Someone with expertise in ancient Greek poetry or biblical studies (I presume) may be able to help.

It is two lines of Greek letters with full stops/periods between them; the first has four or five letters if you run to the two Xs together and the other one three. In these sorts of manuscripts besides a signature you might expect something like God save the Queen or Laus Deo. But this is something else - a deliberate conundrum which Spenser an accomplished Greek scholar would have loved. It must been something that contemporaries would have been able to work out. It would have been difficult but feasible for those in the know.

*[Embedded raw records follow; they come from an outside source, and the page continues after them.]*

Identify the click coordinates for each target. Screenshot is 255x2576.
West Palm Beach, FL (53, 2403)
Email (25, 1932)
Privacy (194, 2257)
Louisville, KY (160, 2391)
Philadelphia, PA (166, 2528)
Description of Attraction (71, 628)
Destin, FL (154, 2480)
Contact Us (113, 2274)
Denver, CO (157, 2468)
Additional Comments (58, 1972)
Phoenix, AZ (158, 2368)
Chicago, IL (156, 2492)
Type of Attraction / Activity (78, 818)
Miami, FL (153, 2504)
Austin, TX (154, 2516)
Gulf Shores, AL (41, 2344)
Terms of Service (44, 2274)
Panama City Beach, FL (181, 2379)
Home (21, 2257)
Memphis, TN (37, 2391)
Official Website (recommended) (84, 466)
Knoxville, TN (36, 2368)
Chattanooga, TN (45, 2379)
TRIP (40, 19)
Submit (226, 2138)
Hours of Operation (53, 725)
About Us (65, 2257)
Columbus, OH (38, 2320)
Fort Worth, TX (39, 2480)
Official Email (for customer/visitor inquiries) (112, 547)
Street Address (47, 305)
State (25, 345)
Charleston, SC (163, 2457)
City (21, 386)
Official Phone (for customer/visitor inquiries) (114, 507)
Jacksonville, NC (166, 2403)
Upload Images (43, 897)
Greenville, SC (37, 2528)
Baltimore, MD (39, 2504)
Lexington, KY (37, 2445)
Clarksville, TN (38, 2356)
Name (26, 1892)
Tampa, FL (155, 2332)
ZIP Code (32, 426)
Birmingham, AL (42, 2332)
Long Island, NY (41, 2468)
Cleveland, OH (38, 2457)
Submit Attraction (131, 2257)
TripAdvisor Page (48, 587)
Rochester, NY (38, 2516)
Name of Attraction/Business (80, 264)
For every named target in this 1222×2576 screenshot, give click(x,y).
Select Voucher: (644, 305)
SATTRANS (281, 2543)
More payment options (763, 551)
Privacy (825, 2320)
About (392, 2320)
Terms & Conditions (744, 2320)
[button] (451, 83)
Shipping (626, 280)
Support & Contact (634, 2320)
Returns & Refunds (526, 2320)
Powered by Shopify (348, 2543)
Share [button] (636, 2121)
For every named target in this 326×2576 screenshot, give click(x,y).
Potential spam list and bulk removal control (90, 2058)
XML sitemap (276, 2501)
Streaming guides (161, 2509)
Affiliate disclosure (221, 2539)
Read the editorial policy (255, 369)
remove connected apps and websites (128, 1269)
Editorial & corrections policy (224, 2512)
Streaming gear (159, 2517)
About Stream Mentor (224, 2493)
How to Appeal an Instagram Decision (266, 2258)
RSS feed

It might be a sort of acrostic of initials of some line of Greek poetry (Homer, Hesiod or a proverb) or some words from the Bible which he may have liked maybe the two Xs sugggest something religious.


----------



## sotos

Difficult but challenging. Probably some of the letters are numbers. If it is a date in Indictus mode, you  need an expert in paleography. Θ may be the initial of ΘΕΟΣ (God) and X of ΧΡΙΣΤΟΣ (Christ). The letter ξ (if you got it correct) is unlikely for initial. It may be the number 60.  
Can we have a picture of that?


----------



## maxthedog

sotos said:


> Difficult but challenging. Probably some of the letters are numbers. If it is a date in Indictus mode, you  need an expert in paleography. Θ may be the initial of ΘΕΟΣ (God) and X of ΧΡΙΣΤΟΣ (Christ). The letter ξ (if you got it correct) is unlikely for initial. It may be the number 60.
> Can we have a picture of that?


----------



## maxthedog

That is the best transcription I can arrive at; I will try to attach a picture but will have to make it into a smaller file first. Of course it might be a place and a date being at the end of a document.


----------



## maxthedog

maxthedog said:


> That is the best transcription I can arrive at; I will try to attach a picture but will have to make it into a smaller file first. Of course it might be a place and a date being at the end of a document.


----------



## maxthedog

Sotos,
I've added an pdf attachment with original image and published transcription which I am dubious about
Maxthedog


----------



## sotos

That's better. It seems that you didn't transcribed correct all the letters.

In the first line we have certainly T. Θ. but the rest are complexes of two letters. It may be Χc and most probably δξ. The latter is probably abbreviation of δόξα (glory). All together, if at the end of a text, could be "Τέλος (και τω) Θεώ (και) Χριστώ δόξα", a common ending in many writtings. If not at the end, it may read "Τω Θεώ (και) Χριστώ δόξα". (Glory to God and Christ).
In the second line, the 1st is unlikely to be "ε" and the last is not an "a". I don't know what it is but I will give it a small research.


----------



## maxthedog

sotos said:


> That's better. It seems that you didn't transcribed correct all the letters.
> 
> In the first line we have certainly T. Θ. but the rest are complexes of two letters. It may be Χc and most probably δξ. The latter is probably abbreviation of δόξα (glory). All together, if at the end of a text, could be "Τέλος (και τω) Θεώ (και) Χριστώ δόξα", a common ending in many writtings. If not at the end, it may read "Τω Θεώ (και) Χριστώ δόξα". (Glory to God and Christ).
> In the second line, the 1st is unlikely to be "ε" and the last is not an "a". I don't know what it is but I will give it a small research.


----------



## maxthedog

Thanks for this. If so, might the second line be something like Ký-ri-e-léi-son"  k. e. l.


----------



## sotos

I've no idea what the second line is. But certainly not Kyrie eleison.


----------